‘Reagan gave us something to rap about’: how hip-hop has interacted with US politics

Estimated read time 6 min read

At the 1985 presidential inauguration ball, a made-for-TV black-tie affair that was something in between a concert and a roast, an expectant Ronald Reagan looked on from the dais for Jimmy Stewart to bring up the next act. “And now,” a grizzled George Bailey intoned, “to present the excitement of youth, the sights and the sounds of a big city, here are [the] New York City Breakers.”

More than validation for an emerging medium, it was the moment Reagan assumed his final form as America’s god emcee, the cult figure who not only inspired a political movement but also its muscular, musical adversary. “That’s really where it all began,” says Jesse Washington, the writer-director behind the documentary Hip-Hop and the White House. “Daddy-O said it very plainly: ‘Reagan gave us something to rap about.’”

Hip-Hop and the White House examines how the most pervasive American cultural movement of the past 50 years came to be so closely intertwined with the most powerful office in the land, working from the 70s-era policy decisions that put hip-hop’s Black and brown pioneers on the back foot all the way to plutocrat emcees like Kanye and Jay-Z playing kingmaker in the present day. Through archival footage, much of it long forgotten, Washington’s doc recalls how hip-hop wasn’t really respected as more than rebel entertainment, personified by acts like the New York City Breakers.

---

Reproduce verbatim the stretch of the article on hip-hop and American politics from "Hip-Hop and the White House examines" through "the New York City Breakers.".

---

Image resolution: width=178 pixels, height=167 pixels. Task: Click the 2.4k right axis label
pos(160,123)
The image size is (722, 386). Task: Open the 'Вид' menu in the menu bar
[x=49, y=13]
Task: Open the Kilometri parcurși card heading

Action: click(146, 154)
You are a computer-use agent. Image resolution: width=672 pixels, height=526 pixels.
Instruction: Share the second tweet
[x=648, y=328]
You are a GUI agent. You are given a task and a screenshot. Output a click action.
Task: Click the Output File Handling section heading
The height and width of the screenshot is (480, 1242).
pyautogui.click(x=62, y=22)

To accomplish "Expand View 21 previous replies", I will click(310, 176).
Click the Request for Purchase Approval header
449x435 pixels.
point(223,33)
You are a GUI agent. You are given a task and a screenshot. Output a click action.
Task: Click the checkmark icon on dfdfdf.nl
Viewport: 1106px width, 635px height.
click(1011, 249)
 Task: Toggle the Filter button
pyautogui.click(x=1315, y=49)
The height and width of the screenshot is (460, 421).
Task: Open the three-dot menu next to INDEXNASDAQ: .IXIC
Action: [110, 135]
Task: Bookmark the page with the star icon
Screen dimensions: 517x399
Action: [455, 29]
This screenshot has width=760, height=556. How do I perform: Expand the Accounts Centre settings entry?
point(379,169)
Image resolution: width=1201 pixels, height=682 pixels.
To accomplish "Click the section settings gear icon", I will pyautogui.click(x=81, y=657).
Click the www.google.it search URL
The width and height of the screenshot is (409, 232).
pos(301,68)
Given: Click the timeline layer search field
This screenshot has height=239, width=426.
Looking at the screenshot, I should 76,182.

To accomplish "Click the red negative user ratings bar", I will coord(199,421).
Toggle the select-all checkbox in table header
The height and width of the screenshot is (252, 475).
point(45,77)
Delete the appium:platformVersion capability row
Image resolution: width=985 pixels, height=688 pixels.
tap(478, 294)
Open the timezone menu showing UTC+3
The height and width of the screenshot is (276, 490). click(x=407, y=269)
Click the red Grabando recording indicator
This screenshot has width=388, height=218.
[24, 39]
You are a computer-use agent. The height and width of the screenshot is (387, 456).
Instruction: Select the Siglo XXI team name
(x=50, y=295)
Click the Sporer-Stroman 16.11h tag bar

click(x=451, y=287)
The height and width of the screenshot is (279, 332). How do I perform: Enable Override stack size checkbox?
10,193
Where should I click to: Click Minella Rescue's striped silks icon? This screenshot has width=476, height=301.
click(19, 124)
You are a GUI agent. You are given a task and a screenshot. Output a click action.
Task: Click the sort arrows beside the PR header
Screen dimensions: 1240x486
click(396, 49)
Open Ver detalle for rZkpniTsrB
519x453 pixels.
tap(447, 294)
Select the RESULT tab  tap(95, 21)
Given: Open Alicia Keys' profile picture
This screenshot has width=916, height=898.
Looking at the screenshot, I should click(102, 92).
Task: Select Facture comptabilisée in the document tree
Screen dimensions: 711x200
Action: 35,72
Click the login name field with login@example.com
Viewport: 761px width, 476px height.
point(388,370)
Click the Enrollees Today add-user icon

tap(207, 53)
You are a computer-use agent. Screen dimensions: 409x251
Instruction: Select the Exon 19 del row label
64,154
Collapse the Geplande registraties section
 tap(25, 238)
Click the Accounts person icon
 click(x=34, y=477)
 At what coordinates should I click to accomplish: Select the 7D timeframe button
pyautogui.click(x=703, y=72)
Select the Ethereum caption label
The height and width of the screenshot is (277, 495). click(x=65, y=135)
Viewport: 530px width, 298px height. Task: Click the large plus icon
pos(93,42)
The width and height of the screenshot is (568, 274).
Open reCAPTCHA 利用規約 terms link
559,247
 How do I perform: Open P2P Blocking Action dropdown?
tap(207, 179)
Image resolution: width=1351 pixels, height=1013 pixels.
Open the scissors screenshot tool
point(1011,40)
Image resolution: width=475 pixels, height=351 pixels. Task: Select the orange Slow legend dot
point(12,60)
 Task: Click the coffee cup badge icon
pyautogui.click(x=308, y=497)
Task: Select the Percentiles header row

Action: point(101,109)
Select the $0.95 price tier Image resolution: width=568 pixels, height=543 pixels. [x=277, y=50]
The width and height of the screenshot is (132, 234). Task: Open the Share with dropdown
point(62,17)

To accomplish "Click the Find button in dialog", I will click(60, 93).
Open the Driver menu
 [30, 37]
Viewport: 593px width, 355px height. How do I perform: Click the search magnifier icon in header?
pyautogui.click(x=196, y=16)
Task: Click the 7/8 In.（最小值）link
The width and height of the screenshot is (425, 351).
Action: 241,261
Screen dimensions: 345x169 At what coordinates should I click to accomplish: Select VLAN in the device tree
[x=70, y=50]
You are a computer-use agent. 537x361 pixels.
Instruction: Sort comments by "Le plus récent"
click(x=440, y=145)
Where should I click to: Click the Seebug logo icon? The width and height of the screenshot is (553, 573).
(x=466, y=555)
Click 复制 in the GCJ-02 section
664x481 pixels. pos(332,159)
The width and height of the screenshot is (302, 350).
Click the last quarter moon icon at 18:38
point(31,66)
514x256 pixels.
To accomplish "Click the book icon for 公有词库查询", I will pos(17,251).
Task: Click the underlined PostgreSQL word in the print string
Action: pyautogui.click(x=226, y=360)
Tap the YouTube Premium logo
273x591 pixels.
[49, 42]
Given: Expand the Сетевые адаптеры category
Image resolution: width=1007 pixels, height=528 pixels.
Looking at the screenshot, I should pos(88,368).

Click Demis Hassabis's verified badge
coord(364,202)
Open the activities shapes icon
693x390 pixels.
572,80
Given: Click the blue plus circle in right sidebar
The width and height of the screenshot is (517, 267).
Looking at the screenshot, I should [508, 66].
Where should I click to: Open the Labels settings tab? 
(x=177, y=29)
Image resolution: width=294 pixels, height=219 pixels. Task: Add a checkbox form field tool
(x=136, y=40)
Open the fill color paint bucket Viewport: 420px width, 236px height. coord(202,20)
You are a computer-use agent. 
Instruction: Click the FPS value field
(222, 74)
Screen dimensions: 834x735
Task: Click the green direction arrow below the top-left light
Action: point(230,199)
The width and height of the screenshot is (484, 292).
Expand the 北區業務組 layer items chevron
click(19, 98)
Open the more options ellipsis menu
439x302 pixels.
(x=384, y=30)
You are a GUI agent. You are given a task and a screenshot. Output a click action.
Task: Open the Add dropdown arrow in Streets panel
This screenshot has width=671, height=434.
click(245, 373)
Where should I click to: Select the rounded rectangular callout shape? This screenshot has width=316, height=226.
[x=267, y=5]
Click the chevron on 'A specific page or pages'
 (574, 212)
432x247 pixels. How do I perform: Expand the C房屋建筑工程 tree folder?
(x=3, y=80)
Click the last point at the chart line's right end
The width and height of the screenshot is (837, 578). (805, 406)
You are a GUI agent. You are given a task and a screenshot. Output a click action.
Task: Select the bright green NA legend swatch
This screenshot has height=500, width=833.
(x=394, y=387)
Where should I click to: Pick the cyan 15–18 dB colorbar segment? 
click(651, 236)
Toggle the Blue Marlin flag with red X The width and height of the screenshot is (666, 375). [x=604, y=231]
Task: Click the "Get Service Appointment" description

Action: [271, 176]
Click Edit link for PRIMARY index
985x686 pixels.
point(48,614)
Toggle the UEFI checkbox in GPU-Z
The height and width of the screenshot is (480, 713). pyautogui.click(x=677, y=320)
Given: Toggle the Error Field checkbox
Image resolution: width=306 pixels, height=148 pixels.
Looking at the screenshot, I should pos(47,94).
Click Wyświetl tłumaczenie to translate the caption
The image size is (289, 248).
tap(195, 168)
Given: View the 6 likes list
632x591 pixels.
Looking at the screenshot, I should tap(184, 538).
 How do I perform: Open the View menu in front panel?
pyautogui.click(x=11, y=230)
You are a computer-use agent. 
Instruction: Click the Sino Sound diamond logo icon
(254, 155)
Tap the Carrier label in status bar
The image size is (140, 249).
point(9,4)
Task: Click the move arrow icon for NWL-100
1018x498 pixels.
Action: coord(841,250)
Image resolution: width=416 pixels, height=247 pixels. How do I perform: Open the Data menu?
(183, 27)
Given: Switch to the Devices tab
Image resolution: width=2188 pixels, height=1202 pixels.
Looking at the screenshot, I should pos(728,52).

---

• _Correct result_:
Hip-Hop and the White House examines how the most pervasive American cultural movement of the past 50 years came to be so closely intertwined with the most powerful office in the land, working from the 70s-era policy decisions that put hip-hop’s Black and brown pioneers on the back foot all the way to plutocrat emcees like Kanye and Jay-Z playing kingmaker in the present day. Through archival footage, much of it long forgotten, Washington’s doc recalls how hip-hop wasn’t really respected as more than rebel entertainment, personified by acts like the New York City Breakers.